Yes, exactly. We'll have a run in where we measure bowel movement frequency every day, and so that'll add to the power because we'll be able to have individual data on change in bowel movement frequency.

Okay. Thank you very much.

(Operator Instructions) Your next question comes from the line of David Friedman from Morgan Stanley.

Hi. Thanks for taking the question. Just around some of the Phase III planning you're doing. Do you guys have a sense as to the cost of the Phase III program for 4211, and is that something that in the absence of a partner you would be able to take on?

Pablo, do you want to address that? That's a two-part question. Maybe you could talk -- first speak to the scale of the program and then we'll talk -- let Jeff comment on the partnering aspect.

Yes. We believe that Phase III programs in diabetes have to be large in order to achieve the cardiovascular safety information that the FDA requires. And so the program that we've put together for LX-4211 involves 9,000 patients. That's similar to what other companies have been doing in diabetes. And one of the big drivers is a 6,000-patient cardiovascular outcome study that's part of the Phase III program. So it is a big program. We think it's in the right direction, and that's why we were proactive about getting regulatory input.

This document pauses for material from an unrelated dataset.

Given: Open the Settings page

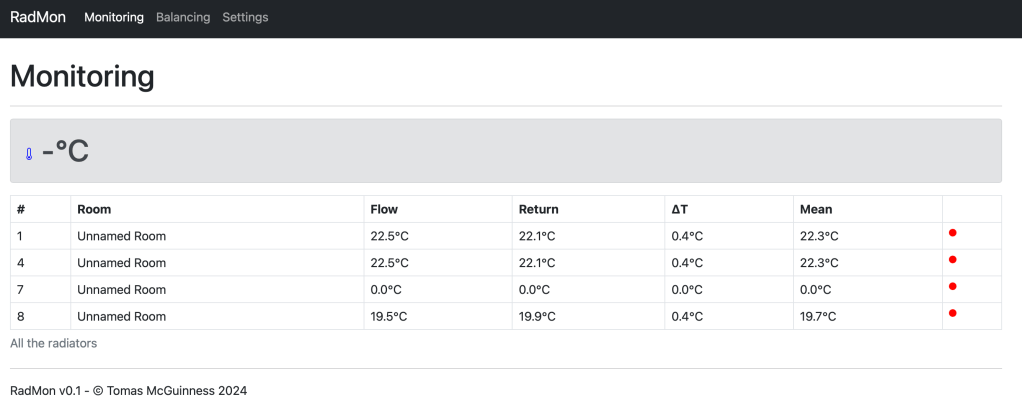Looking at the screenshot, I should click(x=245, y=17).
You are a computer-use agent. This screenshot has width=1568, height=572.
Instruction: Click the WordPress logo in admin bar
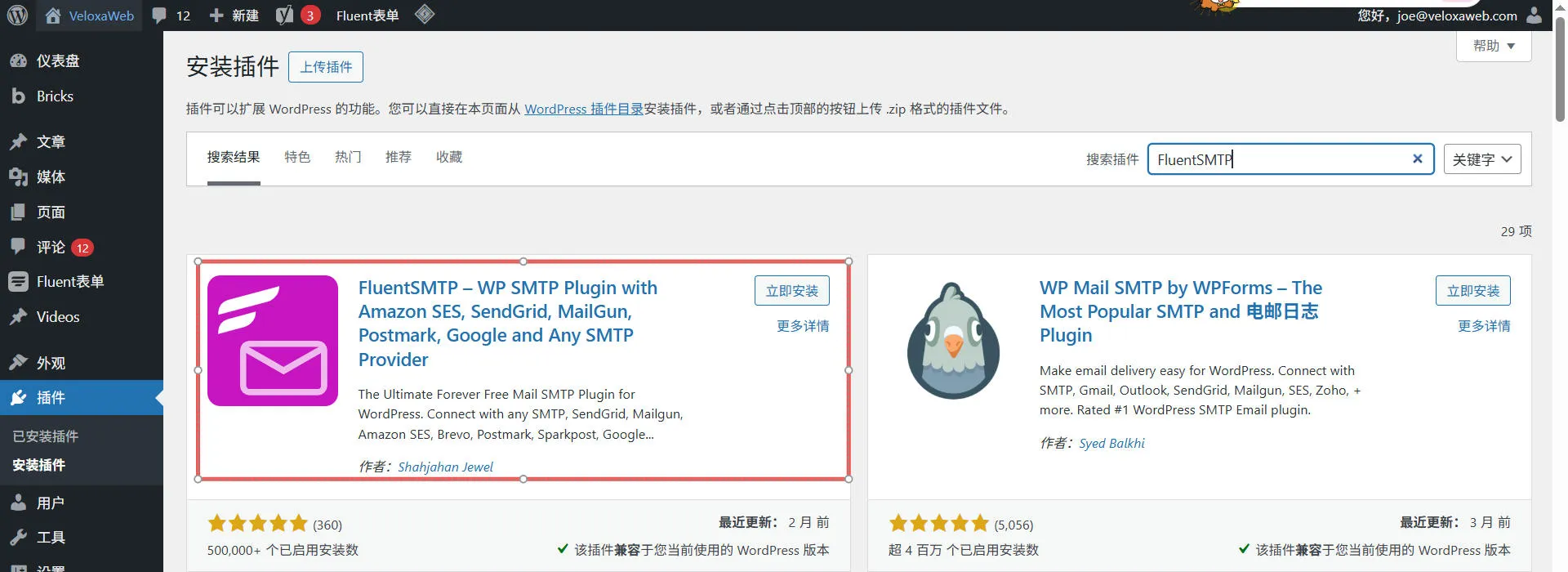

And to the specific cost, I think Jeff Wade can answer that.

Yes. I'm not sure I want to lay out the specific costs. It's a multi-hundred million-dollar development plan for Phase III in diabetes. And I think our plan and our expectation is that we would do that with a partner. And so that's our -- all of our planning is based on the expectation that we would do that, which is not dissimilar from a lot of the big pharma companies who are also partnered on these kind of programs.

Thank you.

Thank you.

(Operator Instructions) At this time there are no further questions. I will now turn it back over to Dr. Arthur Sands for closing remarks.

Yes. Well I'd like to thank everyone for their questions and participation today. I think next time we meet in this format there'll be a lot less speculation about results, and we'll actually be talking about results for the IIb trial, so it should be an exciting next meeting. Thank you all.

Thank you. That concludes today's conference call. You may now disconnect.